L’apprentissage, c’est un passeport pour l’emploi, ce n’est pas une voie par défaut. Et on a un vrai sujet dans cette société de culture française par rapport à ça, même si ça change. On commence à rattraper notre « retard ».  Parce qu’encore une fois, quand j’étais patron des sports de Canal+, j’ai embauché 80 jeunes entre 18 et 25 ans qui n’étaient pas formés au journalisme et qui le sont devenus par l’apprentissage, en palliant « l’absence » de diplôme par le dépassement de soi. Quand on est dans l’apprentissage, c’est de l’enthousiasme avant toute chose, ce n’est pas un engagement à mi-temps, c’est vraiment de l’enthousiasme. Et dans le sport, c’est la même chose. Quand vous êtes dans l’apprentissage, quelque part, c’est plus qu’un pied à l’étrier. Sur le terrain vous allez acquérir de l’expérience. C’est exceptionnel. Les jeunes que j’avais recrutés à Canal sont tous sur des supports nationaux et internationaux, sans exception. Et pourtant, certains s’étaient trompés de filière, avaient un bac +2  en économie, avaient été « virés » de chez eux parce qu’ils s’étaient plantés en première année de DEUG, d’autres avaient fait des études de chimie, mais ce n’était pas du tout leur truc. Ils voulaient faire du journalisme. Et derrière, du journalisme sportif. Quand on s’engage notamment dans telle ou telle activité, il y a quelque chose qui me paraît important, c’est que c’est l’actualité qui nous guide, pas l’inverse. Quand vous êtes en période de Noël, vous savez que si vous êtes apprenti en boulangerie, il va y avoir un surcroît d’activité. L’apprentissage pour moi, encore une fois, c’est le passeport pour l’emploi. D’ailleurs, on voit bien les chiffres, le taux d’employabilité, quand vous êtes apprenti, est entre 70 et 80%, c’est exceptionnel. Et encore aujourd’hui, moi qui suis Député, comme lorsque j’étais Maire, j’ai souvent pris des apprentis, pour démarrer dans le métier avec moi.

 

CFA OMNISPORTS : Pour conclure et s’ouvrir sur l’avenir, comment s’assurer d’un héritage des JO pertinent et pérenne ?

KARL OLIVE : D’abord, il faut que nous fassions « Nation par le sport ». Il faut que l’on ait une vraie concorde nationale sur le sujet, que cette concorde soit évidemment politique, mais aussi qu’elle soit citoyenne, et que l’on communique sur les solutions.

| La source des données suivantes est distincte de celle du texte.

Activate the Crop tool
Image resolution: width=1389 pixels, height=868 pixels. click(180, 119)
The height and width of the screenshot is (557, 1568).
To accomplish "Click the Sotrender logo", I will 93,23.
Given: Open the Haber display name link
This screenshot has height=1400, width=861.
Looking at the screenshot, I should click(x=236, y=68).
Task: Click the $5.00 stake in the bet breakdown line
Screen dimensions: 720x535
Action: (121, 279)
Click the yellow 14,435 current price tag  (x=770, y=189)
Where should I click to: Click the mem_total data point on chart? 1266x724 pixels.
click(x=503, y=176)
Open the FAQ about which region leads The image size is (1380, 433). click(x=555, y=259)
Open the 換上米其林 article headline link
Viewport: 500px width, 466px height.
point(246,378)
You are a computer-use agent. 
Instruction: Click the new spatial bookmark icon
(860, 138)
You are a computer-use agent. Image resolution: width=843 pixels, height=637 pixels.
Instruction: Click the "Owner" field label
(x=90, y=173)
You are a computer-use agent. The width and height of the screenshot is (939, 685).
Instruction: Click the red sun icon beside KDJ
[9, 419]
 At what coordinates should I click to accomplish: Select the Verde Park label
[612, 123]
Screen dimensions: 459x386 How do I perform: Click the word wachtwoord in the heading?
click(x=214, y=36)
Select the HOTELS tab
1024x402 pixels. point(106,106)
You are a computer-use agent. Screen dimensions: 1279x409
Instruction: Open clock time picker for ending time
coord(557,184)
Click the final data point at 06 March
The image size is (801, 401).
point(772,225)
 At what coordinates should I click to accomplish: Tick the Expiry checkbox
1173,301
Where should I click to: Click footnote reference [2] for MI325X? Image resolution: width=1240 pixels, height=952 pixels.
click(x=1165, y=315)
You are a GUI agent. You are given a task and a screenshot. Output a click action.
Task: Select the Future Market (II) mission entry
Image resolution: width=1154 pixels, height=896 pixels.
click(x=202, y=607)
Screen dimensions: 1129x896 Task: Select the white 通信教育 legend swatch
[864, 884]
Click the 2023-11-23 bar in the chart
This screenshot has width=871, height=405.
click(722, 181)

Mais quand j’entends dire que, déjà, il y a des préavis de grève pendant les Jeux Olympiques et Paralympiques, arrêtons ! Quelle image on renvoie de notre pays ! C’est pour ça que je serais partisan de faire des lois d’exception. Ce n’est pas possible. Encore une fois les Jeux olympiques, ce n’est pas simplement une finale du 100 mètres ou du 100 mètres haies. Ce n’est pas simplement ça. Il y a une économie autour, c’est un vrai bel écosystème pour l’ensemble de notre pays et la construction de logements pour accueillir, la construction de centre de médias. Il y a toute une organisation. Il y a des milliers et des milliers de bénévoles qui vont pouvoir participer.

L’héritage est très important et il se met en place actuellement quand on parle d’outils de proximité. Il faut évidemment que ça perdure. Il faut que ces outils de proximité se maintiennent. Il faut transformer le village olympique, peut-être avec un village qui deviendrait un village de logements étudiants. Et ça apparaît très important, il ne s’agit pas que ça soit simplement « one shot ». Et l’idée derrière, c’est de faire en sorte que la France, plus que jamais, continue à être une place forte du sport à la fois dans notre pays, mais aux yeux du monde.